2023-01-17 Thread Edward Welbourne via Development
On Monday, 16 January 2023 04:49:23 PST Friedemann Kleint via Development wrote:
> Summmarising: we stand to gain a speed-up of compilation;
> particularly for clean builds like in COIN; but it requires some
> work. We might do a step-by step approach process enabling modules
> one by one. What do you think?

On 17.01.23 05:09, Thiago Macieira wrote:
 I was going to object to it being in COIN, but considering it may
 improve build times in the CI, especially for constrained platforms
 (like macOS), I withdraw my objection before I even make it. I
 think this effort is worth it.

Christian Tismer-Sperling (17 January 2023 11:55) asked:
>>> What was the reason that you first considered to object to it?

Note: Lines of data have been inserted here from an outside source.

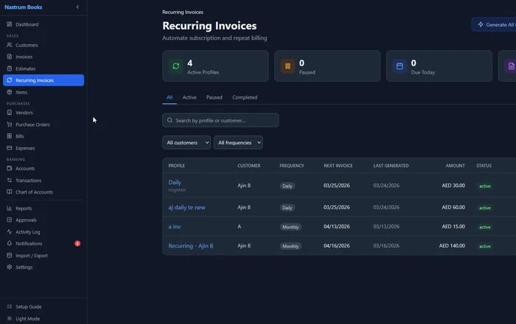Open the 'aj daily te new' profile

coord(187,208)
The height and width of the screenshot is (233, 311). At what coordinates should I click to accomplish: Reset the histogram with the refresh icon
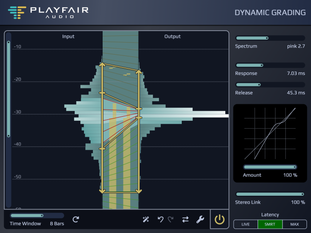tap(76, 219)
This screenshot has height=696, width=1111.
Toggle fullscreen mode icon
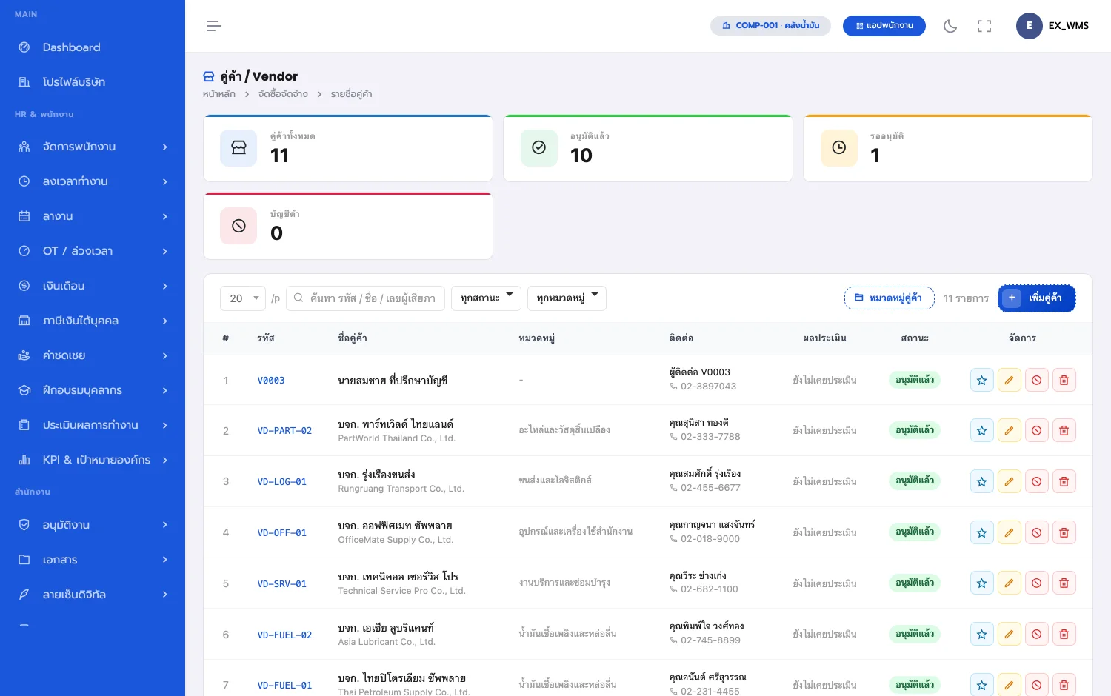pyautogui.click(x=984, y=26)
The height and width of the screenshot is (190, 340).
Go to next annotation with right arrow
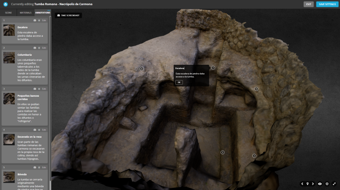tap(313, 184)
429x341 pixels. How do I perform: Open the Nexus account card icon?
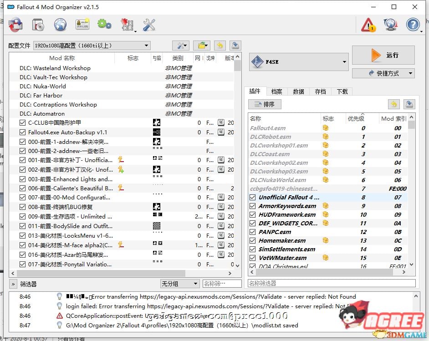[x=82, y=25]
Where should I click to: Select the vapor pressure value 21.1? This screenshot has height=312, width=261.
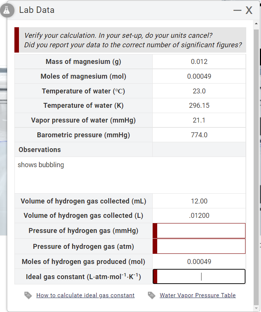pyautogui.click(x=199, y=120)

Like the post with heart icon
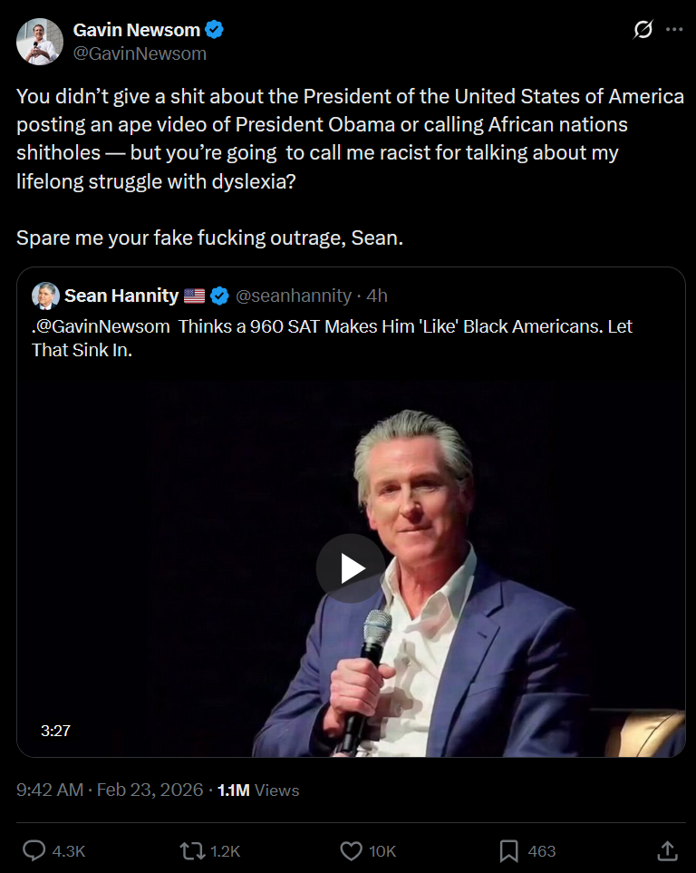click(x=351, y=850)
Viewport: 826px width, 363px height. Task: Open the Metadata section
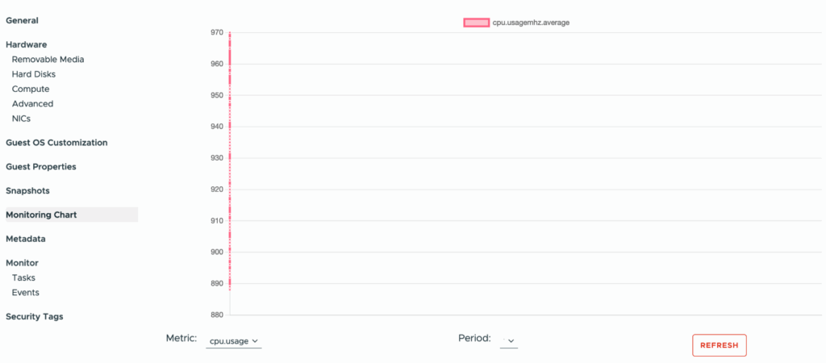(x=26, y=239)
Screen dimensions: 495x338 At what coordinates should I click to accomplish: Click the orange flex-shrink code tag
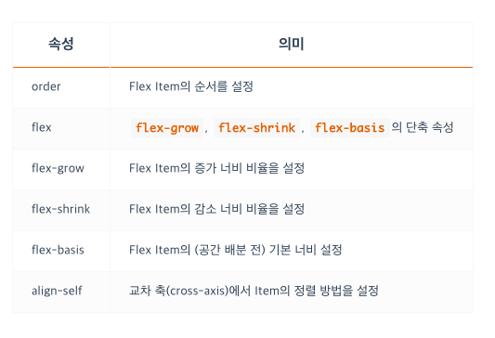coord(256,128)
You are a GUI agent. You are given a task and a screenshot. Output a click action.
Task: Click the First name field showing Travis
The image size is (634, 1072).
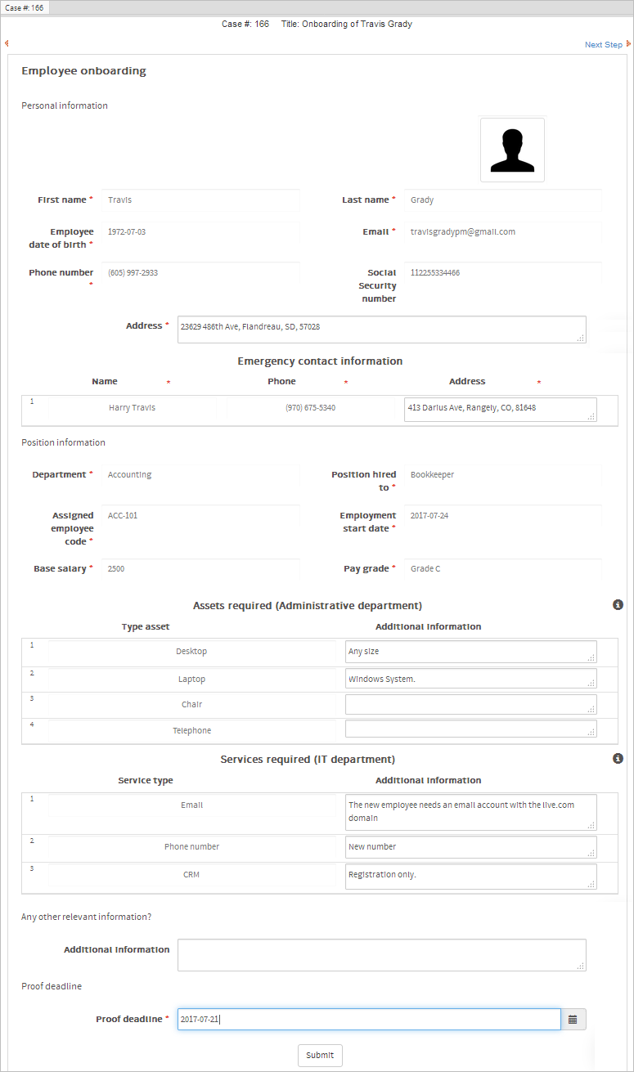click(200, 200)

On 17 Jan 2023, at 13:35, Edward Welbourne via Development 
 wrote:
>> While I can't be sure what Thiago was thinking of, one obvious
>> objection to doing this in Coin would be that: if someone changes a
>> source file in a way that needs a #include addition to the changed
>> source file, but Coin's Unity build combines that file with one that
>> has the #include, Coin won't notice, the change will get integrated
>> and those doing a non-Unity builds, or for whom the Unity build
>> splits files up differently, may find themselves with broken builds.
>> I imagine there are other mistakes that can likewise be concealed by
>> a Unity build.

Volker Hilsheimer (17 January 2023 16:26) replied:
> I would actually turn Thiago’s objection on its head and ask that we
> have at least one configuration in COIN that verifies that
> UNITY_BUILDs work, if we agree that this is a good idea.

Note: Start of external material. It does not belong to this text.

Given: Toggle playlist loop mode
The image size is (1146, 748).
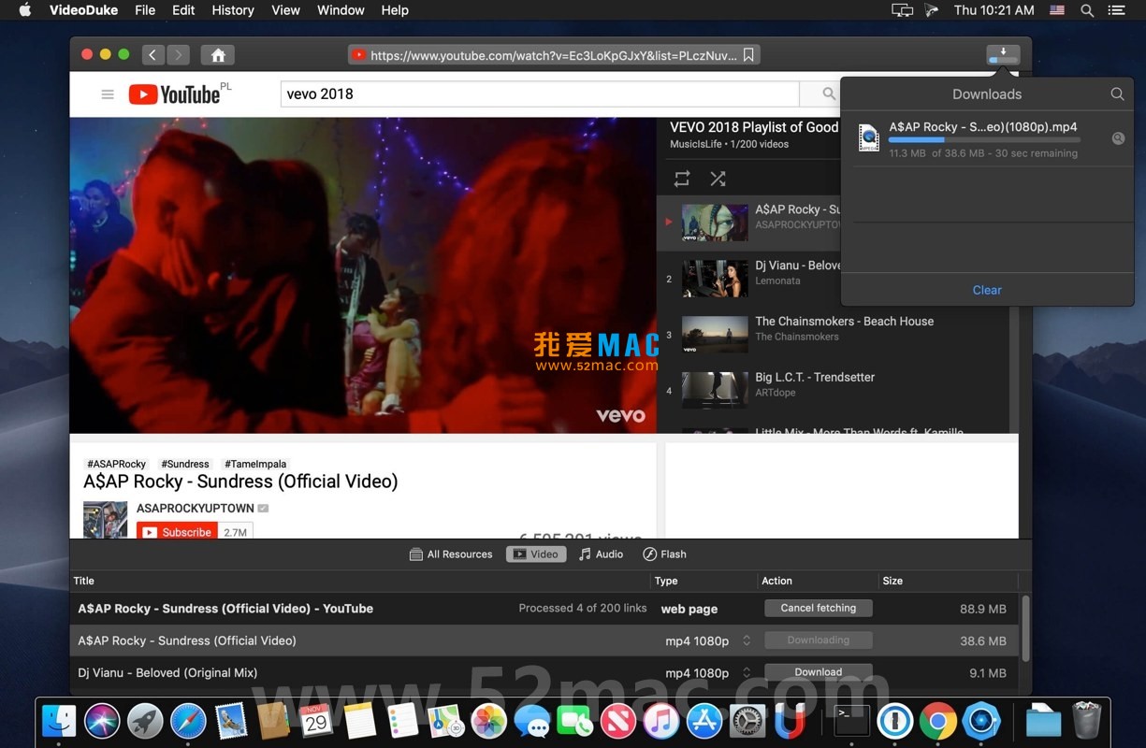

That's more or less the conclusion I understood Thaigo to have reached,
too.

> In the short term I don’t expect that this will improve effective CI
> performance considerably, at least not until every CI configuration
> uses UNITY_BUILDs. The spread of build times in
> e.g. https://testresults.qt.io/coin/integration/qt/qtbase/tasks/1681530493
> is wild (from a few minutes to almost 1.5hours). No idea why
> windows-11_22h2-mingw11-developer-build is so slow, but in the end,
> the slowest platform for building and testing defines the time we have
> to wait until we know that our changes were good (failing build or
> test shortcuts that, of course).

That rather suggests making the slower builders use Unity while keeping
the fastest build of each platform a traditional build.  Then we test
that both types work while improving Coin's build speeds.

Eddy.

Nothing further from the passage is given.